Every record must come back unchanged, apart from the pictures, which are dropped.

○ ○ ○ ○ ○

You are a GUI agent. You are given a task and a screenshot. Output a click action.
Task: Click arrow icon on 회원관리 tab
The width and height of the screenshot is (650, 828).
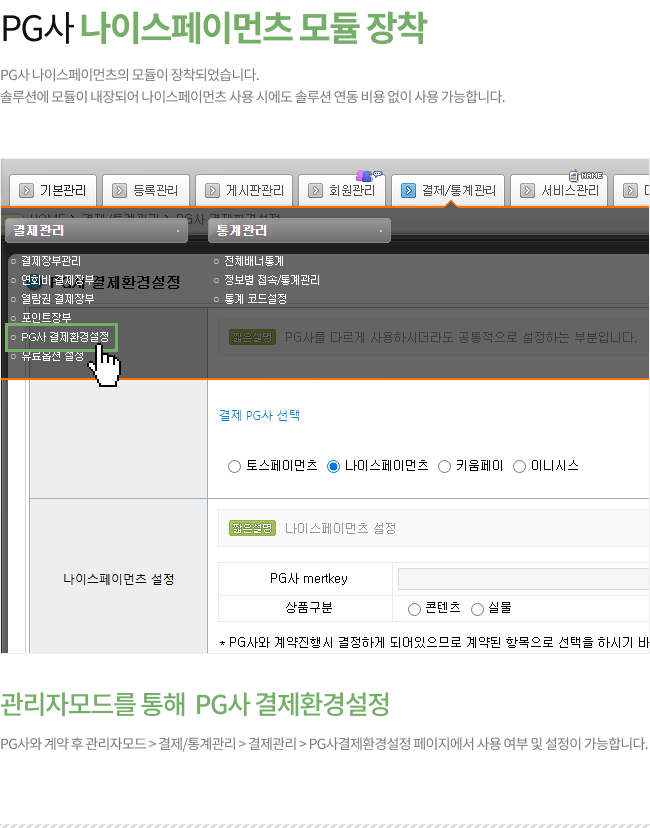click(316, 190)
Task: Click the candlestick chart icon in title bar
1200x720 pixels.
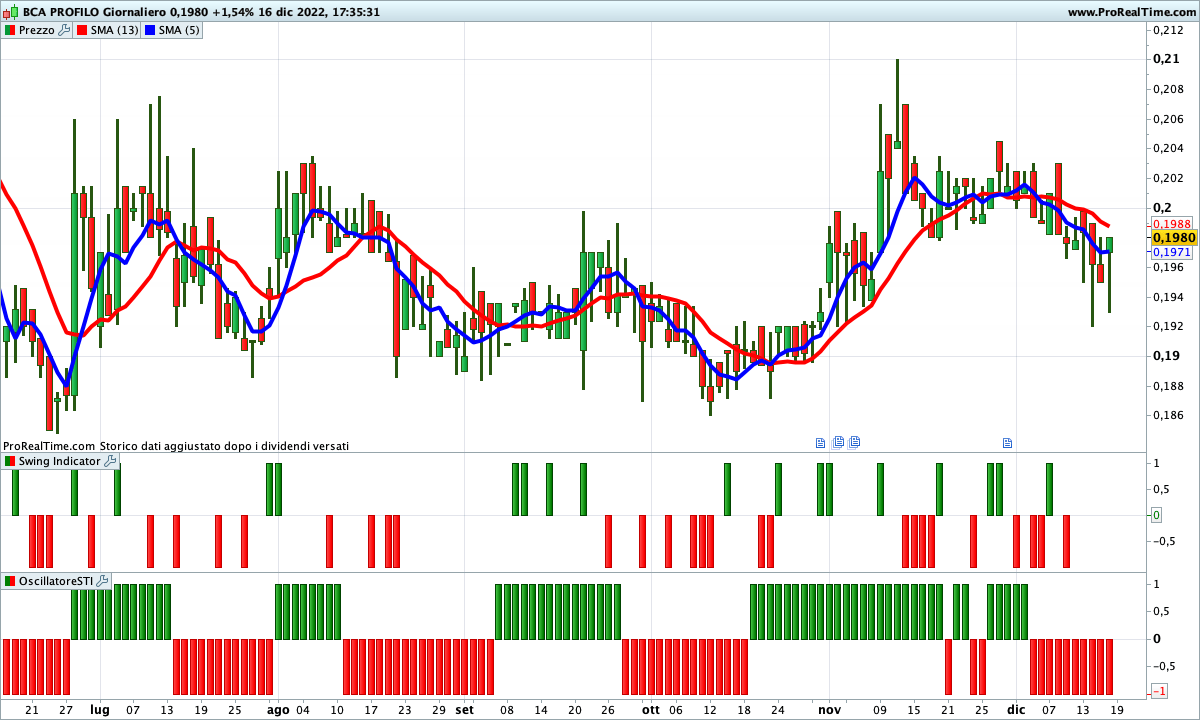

○ ○ ○ ○ ○

◆ Completed exercise
You are a GUI agent. You are given a task and a screenshot. Output a click action.
Task: Click arrow icon on 회원관리 tab
The width and height of the screenshot is (650, 828).
click(316, 190)
Task: Click the candlestick chart icon in title bar
1200x720 pixels.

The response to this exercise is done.